Monsters Inc was cute enough, but its main thing it had going for it was the animation of fur. From a pure animation standpoint, it could have won. BUT, the category is best animated FILM, and the film as a whole is judged. Storyline, characters, humor, pacing, etc. As an overall film, Shrek was the better choice. I think the academy voting was pretty right on in this case. Had there been a separate Oscar for animation technique, then I would have been pulling for Monsters there.
Shrek was able to reach all levels of its audience - it had the physical and slapstick humor for the kiddies, as well as the more subtle jokes and obscure references that draw in the adult audience. It was a better overall film. If you took the fact that it was animated out of the picture and just judged them as films, Shrek was the better of the two. Just as you'd judge a comedy or drama as an overall film, not as a "live-action" film. To some extent, you do need to consider the animation aspect, but it's just part of the entire package, not the be-all and end-all of the category.
I don't think Shrek was voted the winner *specifically* to slap Disney in the face, but that said, the fact that Dreamworks is making better animated films and the audience is recognizing it SHOULD be something of a slap in the face for them. It should NOT have happened, and only has because Disney is getting cheap and lazy. They could have kept Katzenberg years ago, but chose to make an enemy of him and it's coming back to bite them because Katzenberg took all his Disney skill and knowledge and is now using it to beat Disney at their own game. I say, yay Katz!

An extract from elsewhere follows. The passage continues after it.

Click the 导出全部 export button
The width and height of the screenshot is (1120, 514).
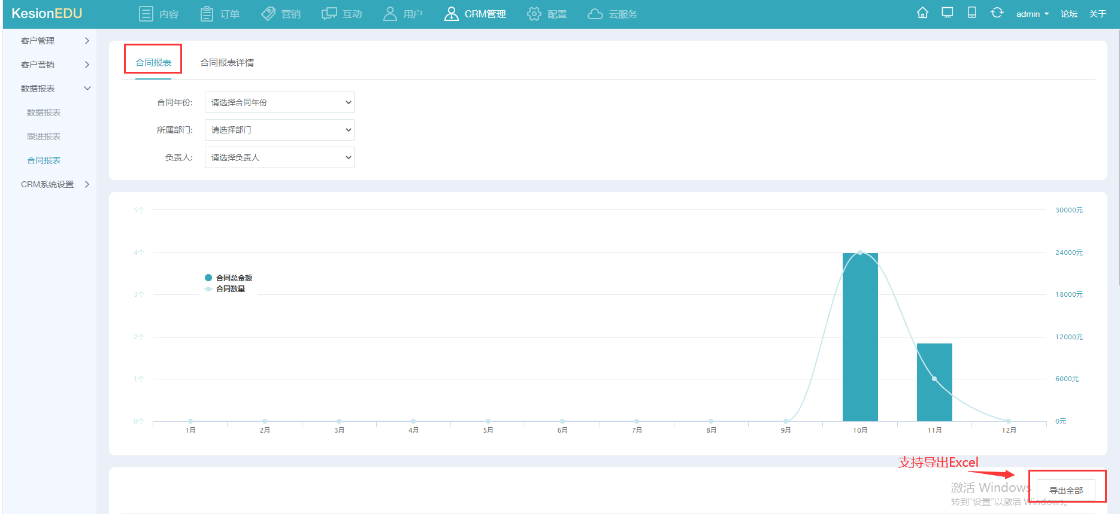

It's kind of like how Disney keeps laying off the imagineers and other companies are picking them up and doing the great work Disney is now too cheap to do. They're throwing away their market edge. Many of the animators and imagineers would have LOVED to be/stay with Disney if Disney didn't treat them so poorly. But all that talent is going to companies who actually want to do the great work that Disney pioneered.